Big Plastic
The plastic industry has an image problem:
Read about the industry’s spin control efforts here.
Not so fantastic
What do the plastics industry and the tobacco industry have in common? More than you might think:
For decades … the industry cast doubt on marine plastic problems or dodged responsibility. At the 1989 International Conference on Marine Debris (which the industry-funded Council for Solid Waste Solutions co-sponsored), for instance, the society issued an official statement claiming that most plastic pollution was “beyond the ‘control’ of the plastics industry.” In 2008, Joseph, the industry attorney, wrote in a court filing that “there is no evidence that plastic bags are a continuing significant problem for marine animals or seabirds.”
Read “Pushing Plastic,” investigative reporting from the Center for Public Integrity, here.
Stiglitz on Adam Smith & democratic socialism
Joe Stiglitz in the Washington Post:
Adam Smith, the founder of modern economics, recognized how, if unregulated, businesses would conspire against the public interest by raising prices and suppressing wages. Yet he also suggested that at times markets would lead, as if by an invisible hand, to the well-being of society. Now we understand why markets often fail to deliver on their promise and why Smith’s invisible hand often seems invisible: because it simply isn’t there. Modern theories of industrial organization have taught us how firms construct barriers to entry to enhance their market power. Twenty years into this new century, the empirical evidence is overwhelming: There is increasing market concentration in sector after sector, with increasing profits and increasing markups in prices….

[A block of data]
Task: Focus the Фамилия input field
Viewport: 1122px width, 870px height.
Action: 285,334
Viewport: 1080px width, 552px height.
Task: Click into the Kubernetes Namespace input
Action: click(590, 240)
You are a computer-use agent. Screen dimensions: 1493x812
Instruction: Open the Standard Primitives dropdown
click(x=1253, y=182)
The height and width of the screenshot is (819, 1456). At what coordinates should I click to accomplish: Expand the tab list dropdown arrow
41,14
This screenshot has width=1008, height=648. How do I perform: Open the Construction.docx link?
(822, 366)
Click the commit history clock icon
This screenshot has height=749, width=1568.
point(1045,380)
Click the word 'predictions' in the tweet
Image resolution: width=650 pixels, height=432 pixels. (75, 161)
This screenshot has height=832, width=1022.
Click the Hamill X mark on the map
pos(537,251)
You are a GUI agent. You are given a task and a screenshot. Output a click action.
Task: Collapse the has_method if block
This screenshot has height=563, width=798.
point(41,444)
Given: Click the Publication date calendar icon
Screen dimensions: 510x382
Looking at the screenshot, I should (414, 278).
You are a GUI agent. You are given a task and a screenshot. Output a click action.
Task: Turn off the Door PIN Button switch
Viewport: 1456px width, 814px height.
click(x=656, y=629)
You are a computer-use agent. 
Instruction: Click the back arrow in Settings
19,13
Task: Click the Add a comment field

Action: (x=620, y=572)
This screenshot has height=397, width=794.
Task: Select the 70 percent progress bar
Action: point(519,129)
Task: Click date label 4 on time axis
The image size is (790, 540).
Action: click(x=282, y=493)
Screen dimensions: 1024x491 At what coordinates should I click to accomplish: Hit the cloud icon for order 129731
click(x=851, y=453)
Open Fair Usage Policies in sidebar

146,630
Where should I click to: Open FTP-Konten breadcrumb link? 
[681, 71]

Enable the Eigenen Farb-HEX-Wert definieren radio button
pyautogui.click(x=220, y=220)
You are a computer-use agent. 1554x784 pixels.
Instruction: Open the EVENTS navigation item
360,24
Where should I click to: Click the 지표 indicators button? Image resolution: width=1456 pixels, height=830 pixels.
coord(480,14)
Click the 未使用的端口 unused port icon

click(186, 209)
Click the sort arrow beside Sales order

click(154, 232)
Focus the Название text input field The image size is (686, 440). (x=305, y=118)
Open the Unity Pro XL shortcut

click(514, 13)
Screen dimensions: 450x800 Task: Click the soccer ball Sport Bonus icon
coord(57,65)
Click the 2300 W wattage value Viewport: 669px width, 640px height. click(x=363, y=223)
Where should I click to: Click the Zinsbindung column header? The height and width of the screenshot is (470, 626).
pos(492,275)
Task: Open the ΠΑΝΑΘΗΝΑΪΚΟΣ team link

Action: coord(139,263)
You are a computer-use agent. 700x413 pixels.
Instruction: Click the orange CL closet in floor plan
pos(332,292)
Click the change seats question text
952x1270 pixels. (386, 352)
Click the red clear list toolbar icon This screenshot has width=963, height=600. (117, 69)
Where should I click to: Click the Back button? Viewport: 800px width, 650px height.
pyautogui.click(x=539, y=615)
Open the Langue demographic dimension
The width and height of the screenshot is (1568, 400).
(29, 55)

## Tasks to carry out
**A.** Answer these questions from the text on Big Plastic and Adam Smith:
(i) Which industry-funded group co-sponsored the 1989 International Conference on Marine Debris?
(ii) In what year did the industry attorney Joseph write the court filing about plastic bags?
(iii) In which newspaper did Joe Stiglitz's comments appear?
**B.** Carry on the text on Big Plastic and Adam Smith from the point where it ends.

## Outputs by task
**A.**
(i) The Council for Solid Waste Solutions
(ii) 2008
(iii) The Washington Post

**B.**
A key component to the democratic socialist agenda is democracy. Democracy is more than having elections every four years. It includes systems of checks and balances — ensuring that no one, not even a president, has unbridled power — and a deep belief that no one can be above the law. It also includes protections of the rights of minorities, and a Congress and a healthy news media holding everyone to account. But it also embraces fair representation, because a system of voter suppression, gerrymandering and money-dominated politics, where the views of the minority can dominate the majority, is antidemocratic.
Read more here.
New Consensus
“The World Needs a New Worldview.” Right on.
A truly beautiful world is possible—one without poverty or pollution, and with prosperity and dignity for everyone. Humanity has everything it needs to build that world in a single generation: billions of creative, hard working people, technology that already can allow us to make a comfortable living safely and sustainably, and unlimited energy from the sun that we can now harness to power that technology.
So begins the opening statement from New Consensus, a bold new group that’s helping to spark the New Green Deal. Read more here.
And check out their reading list here.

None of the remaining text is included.